[Try it]: Everything in the data below is left aside except the lines from the one containing "Instruction: Expand the Attributes" through the one containing "Given: Open the Server Admin shield icon"; repeat those exactly.

[Exercise materials]:
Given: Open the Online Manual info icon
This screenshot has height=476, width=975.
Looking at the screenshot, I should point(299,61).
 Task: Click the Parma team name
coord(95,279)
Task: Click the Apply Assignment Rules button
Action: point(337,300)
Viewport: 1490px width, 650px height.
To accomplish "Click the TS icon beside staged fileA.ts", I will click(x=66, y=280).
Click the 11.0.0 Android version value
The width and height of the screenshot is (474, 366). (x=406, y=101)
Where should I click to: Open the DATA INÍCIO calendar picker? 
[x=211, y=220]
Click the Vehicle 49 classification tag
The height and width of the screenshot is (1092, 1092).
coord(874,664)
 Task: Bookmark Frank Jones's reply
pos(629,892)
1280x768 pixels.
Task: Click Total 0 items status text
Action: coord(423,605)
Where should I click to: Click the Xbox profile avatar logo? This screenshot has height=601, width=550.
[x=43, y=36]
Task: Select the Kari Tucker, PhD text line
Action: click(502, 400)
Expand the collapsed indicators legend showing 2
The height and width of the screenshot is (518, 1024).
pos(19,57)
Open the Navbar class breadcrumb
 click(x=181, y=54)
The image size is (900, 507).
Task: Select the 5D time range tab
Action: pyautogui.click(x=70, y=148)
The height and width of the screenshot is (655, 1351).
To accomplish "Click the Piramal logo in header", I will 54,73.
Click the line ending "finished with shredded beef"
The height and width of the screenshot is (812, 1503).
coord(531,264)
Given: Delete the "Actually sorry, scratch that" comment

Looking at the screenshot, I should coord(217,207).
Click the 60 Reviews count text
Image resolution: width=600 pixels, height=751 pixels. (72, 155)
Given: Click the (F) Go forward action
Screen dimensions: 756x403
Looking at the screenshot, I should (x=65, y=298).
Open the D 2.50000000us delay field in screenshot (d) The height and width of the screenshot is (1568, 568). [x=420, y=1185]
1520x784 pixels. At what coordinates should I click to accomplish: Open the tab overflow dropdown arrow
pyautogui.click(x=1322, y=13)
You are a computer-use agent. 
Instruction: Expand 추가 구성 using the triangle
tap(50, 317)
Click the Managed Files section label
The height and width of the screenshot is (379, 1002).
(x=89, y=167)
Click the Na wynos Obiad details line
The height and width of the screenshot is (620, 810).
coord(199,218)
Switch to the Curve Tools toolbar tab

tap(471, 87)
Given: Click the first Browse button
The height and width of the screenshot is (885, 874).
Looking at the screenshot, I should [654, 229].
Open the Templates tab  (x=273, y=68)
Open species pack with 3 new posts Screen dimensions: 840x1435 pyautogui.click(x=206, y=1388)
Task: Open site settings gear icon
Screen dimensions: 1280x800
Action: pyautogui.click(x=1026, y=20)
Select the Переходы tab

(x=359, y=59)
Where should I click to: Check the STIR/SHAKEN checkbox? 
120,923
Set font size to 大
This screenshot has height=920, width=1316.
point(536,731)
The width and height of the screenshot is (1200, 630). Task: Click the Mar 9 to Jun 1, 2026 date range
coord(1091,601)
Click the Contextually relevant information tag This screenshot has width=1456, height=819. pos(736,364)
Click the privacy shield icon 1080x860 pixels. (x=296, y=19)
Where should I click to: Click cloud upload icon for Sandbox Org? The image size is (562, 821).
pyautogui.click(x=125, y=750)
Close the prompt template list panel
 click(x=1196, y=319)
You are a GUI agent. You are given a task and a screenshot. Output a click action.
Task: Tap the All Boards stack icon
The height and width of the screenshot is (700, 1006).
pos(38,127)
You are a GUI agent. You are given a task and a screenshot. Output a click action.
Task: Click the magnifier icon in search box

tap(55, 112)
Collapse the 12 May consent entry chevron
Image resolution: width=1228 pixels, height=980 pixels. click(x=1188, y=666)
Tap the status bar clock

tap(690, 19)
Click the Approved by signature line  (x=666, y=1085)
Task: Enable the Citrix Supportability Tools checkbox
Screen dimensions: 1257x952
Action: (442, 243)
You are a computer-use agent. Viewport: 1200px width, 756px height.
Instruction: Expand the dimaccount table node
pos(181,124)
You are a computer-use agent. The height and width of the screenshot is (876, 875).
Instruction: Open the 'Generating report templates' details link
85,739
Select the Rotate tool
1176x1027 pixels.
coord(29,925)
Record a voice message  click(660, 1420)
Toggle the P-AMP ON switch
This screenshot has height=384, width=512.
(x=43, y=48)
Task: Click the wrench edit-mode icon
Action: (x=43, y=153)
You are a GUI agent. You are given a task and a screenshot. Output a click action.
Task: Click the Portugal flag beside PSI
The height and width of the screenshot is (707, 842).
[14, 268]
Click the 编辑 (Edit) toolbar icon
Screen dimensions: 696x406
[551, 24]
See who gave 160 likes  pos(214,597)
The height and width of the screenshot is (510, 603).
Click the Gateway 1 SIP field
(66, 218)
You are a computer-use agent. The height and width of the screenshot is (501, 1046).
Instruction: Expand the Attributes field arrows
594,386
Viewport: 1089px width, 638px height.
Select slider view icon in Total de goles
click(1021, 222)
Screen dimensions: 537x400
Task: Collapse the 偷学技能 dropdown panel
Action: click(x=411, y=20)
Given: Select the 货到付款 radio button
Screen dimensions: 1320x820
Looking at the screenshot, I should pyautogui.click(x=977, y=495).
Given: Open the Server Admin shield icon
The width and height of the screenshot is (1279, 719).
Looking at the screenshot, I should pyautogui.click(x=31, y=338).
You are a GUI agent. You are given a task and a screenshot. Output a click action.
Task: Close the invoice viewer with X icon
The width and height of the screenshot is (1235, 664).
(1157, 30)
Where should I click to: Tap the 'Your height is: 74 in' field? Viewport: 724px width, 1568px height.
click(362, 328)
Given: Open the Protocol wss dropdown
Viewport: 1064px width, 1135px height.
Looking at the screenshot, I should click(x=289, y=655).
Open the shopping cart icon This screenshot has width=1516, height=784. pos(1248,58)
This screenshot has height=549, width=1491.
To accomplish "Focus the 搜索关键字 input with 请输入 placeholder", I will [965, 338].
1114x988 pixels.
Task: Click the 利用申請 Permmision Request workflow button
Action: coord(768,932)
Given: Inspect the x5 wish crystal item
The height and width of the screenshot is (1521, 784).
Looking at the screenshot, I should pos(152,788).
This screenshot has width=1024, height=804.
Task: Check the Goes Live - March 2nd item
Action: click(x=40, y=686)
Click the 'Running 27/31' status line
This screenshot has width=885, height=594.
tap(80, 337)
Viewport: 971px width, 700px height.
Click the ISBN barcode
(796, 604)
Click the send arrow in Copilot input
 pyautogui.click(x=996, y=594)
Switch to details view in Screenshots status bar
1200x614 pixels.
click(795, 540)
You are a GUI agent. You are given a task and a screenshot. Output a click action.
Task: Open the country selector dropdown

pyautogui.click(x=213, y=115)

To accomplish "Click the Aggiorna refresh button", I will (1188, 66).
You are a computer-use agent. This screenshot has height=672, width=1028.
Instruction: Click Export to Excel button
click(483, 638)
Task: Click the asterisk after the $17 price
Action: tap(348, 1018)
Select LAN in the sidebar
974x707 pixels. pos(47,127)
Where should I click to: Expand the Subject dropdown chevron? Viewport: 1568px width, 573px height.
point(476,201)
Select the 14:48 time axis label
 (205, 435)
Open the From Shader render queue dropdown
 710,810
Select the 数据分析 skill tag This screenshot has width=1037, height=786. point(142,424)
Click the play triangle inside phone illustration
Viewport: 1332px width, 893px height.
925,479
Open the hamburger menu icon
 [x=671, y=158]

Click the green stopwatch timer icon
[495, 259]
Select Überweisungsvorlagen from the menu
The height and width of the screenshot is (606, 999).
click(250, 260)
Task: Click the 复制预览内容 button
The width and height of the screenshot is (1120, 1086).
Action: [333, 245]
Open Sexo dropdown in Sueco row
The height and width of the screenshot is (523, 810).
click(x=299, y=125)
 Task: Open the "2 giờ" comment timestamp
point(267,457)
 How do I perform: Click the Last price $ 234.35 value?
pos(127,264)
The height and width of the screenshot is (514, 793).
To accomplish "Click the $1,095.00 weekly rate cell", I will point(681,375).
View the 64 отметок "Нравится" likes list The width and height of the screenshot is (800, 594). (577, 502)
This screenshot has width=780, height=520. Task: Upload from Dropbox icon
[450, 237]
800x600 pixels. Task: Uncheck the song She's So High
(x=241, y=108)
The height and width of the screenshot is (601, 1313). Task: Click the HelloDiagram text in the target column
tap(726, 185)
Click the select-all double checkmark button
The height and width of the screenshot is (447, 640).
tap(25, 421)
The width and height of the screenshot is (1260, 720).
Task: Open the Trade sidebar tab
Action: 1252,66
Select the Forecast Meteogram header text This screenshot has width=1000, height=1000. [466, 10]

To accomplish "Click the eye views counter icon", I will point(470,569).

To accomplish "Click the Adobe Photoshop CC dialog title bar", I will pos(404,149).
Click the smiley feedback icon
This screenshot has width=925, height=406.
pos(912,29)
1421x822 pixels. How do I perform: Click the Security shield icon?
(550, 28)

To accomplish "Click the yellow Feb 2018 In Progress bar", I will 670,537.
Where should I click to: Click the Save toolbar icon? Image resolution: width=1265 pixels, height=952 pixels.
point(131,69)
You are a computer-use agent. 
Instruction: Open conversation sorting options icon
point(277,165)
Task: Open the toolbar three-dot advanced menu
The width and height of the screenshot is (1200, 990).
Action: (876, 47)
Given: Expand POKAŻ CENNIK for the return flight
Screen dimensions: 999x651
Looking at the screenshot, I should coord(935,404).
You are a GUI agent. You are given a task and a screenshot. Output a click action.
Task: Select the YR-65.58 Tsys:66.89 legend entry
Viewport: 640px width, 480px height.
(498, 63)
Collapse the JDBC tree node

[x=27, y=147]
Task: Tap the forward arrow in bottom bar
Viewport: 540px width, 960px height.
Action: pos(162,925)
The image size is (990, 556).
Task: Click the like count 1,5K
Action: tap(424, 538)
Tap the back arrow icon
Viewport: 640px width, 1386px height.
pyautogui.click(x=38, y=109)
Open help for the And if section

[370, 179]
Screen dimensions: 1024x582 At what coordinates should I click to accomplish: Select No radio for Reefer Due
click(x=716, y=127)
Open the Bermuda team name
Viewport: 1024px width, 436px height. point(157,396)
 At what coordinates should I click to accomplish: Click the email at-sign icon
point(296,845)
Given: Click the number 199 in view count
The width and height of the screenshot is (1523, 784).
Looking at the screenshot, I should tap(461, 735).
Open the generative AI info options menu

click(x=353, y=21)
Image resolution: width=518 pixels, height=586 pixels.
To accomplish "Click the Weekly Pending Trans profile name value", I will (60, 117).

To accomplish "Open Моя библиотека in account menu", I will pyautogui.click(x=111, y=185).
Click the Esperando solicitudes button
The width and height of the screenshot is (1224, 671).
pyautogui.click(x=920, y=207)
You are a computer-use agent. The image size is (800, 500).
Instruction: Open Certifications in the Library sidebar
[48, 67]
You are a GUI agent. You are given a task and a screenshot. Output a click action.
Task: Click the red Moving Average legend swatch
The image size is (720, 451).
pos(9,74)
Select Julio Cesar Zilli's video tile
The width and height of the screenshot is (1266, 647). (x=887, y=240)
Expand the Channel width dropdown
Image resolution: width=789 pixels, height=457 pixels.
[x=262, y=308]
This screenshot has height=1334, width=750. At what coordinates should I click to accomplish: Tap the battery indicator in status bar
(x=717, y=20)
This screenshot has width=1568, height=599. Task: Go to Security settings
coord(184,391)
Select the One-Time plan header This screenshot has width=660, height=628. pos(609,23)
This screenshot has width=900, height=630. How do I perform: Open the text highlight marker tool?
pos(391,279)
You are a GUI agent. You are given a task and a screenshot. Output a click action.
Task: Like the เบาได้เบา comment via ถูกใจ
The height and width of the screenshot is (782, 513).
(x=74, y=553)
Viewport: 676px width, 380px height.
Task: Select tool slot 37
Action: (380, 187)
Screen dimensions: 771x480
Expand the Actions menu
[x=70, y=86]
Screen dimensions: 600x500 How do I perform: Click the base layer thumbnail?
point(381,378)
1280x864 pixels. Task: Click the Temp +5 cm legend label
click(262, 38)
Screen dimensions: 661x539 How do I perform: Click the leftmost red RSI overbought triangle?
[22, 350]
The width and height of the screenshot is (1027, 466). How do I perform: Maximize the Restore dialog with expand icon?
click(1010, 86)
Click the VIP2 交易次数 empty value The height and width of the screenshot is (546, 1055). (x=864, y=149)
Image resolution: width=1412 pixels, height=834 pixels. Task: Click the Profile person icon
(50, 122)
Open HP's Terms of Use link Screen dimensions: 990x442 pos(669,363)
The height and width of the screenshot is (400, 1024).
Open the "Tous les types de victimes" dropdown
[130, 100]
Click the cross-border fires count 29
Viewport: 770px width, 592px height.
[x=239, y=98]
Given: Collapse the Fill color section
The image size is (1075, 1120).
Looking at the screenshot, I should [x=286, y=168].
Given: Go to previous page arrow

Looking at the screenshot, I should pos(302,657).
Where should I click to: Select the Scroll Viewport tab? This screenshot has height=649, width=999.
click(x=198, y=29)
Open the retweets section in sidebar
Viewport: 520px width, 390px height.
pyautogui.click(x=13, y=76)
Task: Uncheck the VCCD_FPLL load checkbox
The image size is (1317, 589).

[Answer area]:
Instruction: Expand the Attributes field arrows
594,386
Viewport: 1089px width, 638px height.
Select slider view icon in Total de goles
click(1021, 222)
Screen dimensions: 537x400
Task: Collapse the 偷学技能 dropdown panel
Action: click(x=411, y=20)
Given: Select the 货到付款 radio button
Screen dimensions: 1320x820
Looking at the screenshot, I should pyautogui.click(x=977, y=495).
Given: Open the Server Admin shield icon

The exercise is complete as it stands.